YOUR GOAL -> Whenever a line of the listing contains "word", it counts; give the total number of such lines and nothing more.

TASK MATERIAL ->

┏━━

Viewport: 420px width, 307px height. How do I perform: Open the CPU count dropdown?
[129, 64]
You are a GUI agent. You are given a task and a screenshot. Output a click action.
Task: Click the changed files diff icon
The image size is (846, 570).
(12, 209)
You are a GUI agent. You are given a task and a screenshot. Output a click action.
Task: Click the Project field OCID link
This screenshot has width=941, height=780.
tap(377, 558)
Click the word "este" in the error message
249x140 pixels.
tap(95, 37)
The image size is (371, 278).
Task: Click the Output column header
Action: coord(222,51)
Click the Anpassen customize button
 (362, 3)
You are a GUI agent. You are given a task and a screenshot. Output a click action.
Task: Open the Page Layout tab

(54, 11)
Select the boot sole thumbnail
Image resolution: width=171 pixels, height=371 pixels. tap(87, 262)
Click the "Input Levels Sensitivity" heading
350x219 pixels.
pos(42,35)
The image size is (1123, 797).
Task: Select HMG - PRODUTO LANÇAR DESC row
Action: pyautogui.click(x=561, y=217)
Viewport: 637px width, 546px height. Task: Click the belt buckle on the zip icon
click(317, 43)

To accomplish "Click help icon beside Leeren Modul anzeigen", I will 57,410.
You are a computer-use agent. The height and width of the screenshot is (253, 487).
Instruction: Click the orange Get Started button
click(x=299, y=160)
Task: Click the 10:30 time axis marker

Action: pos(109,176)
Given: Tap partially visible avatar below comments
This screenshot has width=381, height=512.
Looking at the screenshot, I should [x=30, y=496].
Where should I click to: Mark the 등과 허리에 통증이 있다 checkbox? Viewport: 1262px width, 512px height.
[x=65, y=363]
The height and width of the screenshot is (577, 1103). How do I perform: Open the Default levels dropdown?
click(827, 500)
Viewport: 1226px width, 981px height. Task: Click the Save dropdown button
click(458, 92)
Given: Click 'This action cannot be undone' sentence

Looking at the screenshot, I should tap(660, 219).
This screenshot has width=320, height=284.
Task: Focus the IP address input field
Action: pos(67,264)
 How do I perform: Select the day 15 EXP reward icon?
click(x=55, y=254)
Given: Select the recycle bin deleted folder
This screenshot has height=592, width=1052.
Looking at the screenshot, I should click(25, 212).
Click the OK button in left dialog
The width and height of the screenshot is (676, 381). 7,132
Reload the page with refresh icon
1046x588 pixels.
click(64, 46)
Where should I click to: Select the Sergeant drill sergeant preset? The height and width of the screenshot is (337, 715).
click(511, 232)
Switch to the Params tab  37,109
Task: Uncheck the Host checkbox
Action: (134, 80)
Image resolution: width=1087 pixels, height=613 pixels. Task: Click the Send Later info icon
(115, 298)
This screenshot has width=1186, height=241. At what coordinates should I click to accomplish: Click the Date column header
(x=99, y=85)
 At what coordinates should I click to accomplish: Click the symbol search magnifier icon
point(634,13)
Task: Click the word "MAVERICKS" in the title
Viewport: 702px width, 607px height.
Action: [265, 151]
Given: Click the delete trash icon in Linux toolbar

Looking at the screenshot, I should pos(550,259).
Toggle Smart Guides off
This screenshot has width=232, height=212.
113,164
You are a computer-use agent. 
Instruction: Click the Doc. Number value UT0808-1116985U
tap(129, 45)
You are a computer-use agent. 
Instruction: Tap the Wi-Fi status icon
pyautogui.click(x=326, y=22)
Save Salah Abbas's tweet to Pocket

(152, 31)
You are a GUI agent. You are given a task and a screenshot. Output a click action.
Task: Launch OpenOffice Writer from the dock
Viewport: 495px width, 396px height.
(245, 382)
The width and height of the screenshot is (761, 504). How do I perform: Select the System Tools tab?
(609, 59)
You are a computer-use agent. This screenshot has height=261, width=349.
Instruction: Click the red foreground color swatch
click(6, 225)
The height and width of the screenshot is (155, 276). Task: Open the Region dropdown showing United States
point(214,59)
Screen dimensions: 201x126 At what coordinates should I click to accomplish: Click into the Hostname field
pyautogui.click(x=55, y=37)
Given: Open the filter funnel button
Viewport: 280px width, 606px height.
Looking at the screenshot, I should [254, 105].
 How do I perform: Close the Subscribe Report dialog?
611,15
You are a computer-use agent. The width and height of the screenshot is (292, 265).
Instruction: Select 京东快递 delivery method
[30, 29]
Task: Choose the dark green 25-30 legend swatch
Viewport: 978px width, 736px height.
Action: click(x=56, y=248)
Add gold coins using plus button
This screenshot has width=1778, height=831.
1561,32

┗━━

ANSWER TO THE PROBLEM -> 2